Dana displays for Jeep. The Rock Jock rear on the right looks very similar to the All-Pro axle.
A small portion of their industrial-quality manufacturing shop.
Waiting for paint after assembly. A Ford 9 is second from the front.
A final JK rear axle. Never thought I would admire a rear axle for build quality, finish and aesthetics, but they really look great.
And there's the patient! The first-ever Ford 9" for the FJ in Dave Castillo's fixture.
is the NASCAR standard almost without exception. This is the heaviest housing of the Track-9 series, from 26 to 18 lbs.
Housings and covers are formed from high tensile (High Form 50/Spec A715) steel. This material is 39% stronger than conventional 1010 low carbon steel. So it's halfway between mild steel and Chromoly in strength.
Currie was clever enough to improve on the FJ's delicate shock mounts. They rotated the lower shock pin 90 degrees so that it gains almost an inch in ground clearance without reducing travel. You will notice that the bracket here is 90 degrees to the stock one.
This fixture will be moved off the test bench and into production when the final measurements are taken off my stock axle. Right now all the brackets are tacked into place and will probably be adjusted slightly.

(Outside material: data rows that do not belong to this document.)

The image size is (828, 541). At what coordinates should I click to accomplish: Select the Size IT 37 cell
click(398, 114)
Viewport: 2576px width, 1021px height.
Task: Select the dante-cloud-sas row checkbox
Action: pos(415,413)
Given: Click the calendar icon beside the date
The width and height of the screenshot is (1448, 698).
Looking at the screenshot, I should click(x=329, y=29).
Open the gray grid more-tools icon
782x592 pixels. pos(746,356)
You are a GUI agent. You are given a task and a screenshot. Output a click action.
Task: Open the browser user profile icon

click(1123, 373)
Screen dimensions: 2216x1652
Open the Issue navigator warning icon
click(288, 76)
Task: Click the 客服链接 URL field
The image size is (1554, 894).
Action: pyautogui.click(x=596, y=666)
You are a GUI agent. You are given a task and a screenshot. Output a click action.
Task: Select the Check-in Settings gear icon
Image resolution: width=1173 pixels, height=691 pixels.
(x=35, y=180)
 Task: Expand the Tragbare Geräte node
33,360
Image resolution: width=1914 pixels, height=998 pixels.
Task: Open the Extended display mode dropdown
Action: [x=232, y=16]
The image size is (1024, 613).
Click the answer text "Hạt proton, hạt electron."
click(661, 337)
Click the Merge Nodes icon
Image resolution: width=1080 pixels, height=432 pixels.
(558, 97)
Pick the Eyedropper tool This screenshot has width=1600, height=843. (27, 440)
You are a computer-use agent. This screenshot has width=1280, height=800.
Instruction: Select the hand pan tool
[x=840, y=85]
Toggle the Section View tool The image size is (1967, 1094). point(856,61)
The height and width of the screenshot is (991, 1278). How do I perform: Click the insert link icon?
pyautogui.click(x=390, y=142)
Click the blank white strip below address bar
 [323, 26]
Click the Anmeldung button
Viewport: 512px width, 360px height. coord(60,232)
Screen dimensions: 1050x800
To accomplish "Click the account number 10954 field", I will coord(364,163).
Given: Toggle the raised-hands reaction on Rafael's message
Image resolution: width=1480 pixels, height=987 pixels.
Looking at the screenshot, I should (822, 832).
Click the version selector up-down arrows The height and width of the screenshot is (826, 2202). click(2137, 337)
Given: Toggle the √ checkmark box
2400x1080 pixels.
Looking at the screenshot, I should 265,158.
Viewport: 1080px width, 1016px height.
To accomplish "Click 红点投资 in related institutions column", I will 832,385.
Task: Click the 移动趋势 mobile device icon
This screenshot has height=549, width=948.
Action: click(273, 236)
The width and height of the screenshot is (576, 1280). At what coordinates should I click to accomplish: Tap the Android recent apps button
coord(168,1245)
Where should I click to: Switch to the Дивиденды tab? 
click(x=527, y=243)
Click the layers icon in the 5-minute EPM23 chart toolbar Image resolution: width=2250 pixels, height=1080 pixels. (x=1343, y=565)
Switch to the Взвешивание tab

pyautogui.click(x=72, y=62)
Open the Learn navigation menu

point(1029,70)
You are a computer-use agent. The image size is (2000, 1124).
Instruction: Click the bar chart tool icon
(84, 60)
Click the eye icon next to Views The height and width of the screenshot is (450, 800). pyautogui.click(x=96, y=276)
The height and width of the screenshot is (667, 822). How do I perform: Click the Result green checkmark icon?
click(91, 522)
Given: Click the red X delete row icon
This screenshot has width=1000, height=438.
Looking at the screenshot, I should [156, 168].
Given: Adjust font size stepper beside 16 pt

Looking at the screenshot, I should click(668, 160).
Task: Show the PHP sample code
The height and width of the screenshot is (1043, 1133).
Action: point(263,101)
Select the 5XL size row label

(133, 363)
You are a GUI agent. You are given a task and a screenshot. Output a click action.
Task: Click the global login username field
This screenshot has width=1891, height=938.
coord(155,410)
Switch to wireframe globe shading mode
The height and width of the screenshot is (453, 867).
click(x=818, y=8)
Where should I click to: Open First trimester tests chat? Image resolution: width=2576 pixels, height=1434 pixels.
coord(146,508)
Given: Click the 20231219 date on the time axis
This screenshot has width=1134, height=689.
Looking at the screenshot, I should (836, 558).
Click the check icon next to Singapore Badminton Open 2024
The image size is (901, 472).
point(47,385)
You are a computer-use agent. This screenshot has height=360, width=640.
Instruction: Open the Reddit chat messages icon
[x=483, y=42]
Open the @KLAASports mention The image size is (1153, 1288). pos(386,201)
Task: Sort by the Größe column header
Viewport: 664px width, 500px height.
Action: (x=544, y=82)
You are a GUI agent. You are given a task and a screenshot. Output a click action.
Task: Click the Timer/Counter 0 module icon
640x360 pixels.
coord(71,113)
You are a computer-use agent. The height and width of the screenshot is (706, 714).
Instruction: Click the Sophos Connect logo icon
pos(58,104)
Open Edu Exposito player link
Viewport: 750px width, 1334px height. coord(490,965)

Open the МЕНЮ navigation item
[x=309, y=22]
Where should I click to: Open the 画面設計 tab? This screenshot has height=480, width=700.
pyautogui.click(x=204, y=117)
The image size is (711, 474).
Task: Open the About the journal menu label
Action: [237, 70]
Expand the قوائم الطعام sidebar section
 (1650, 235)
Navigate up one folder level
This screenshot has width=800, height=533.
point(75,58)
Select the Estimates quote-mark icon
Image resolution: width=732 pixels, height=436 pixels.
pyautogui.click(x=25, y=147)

Custom CNC large-bearing housing ends just for the FJ.
Now it was time to make sure this axle fits the FJ properly. So up on the lift and get out the measuring tape.
My stock housing, mere weeks away from its next explosion, was still too hot to touch. This is because my tweaked ring and pinion are trying to destroy each other and creating a lot of friction in the process.
They said the oil leak is because the front cover has been shrinking and expanding from the heat, and that has wrecked the seals over time.
On the left is a stock Tacoma axle like we have, and on the right is the blank for the FJ axle. They will cut it to length, drill the lug pattern in the end, and cut the 35 splines on the skinny end.
The one bit of bad news is that they want me to get a driveshaft too. Apparently the Ford yoke doesn't match up with the Toyota one. However, I bet they can come up with a fix for this once the axle is finalized into a real product.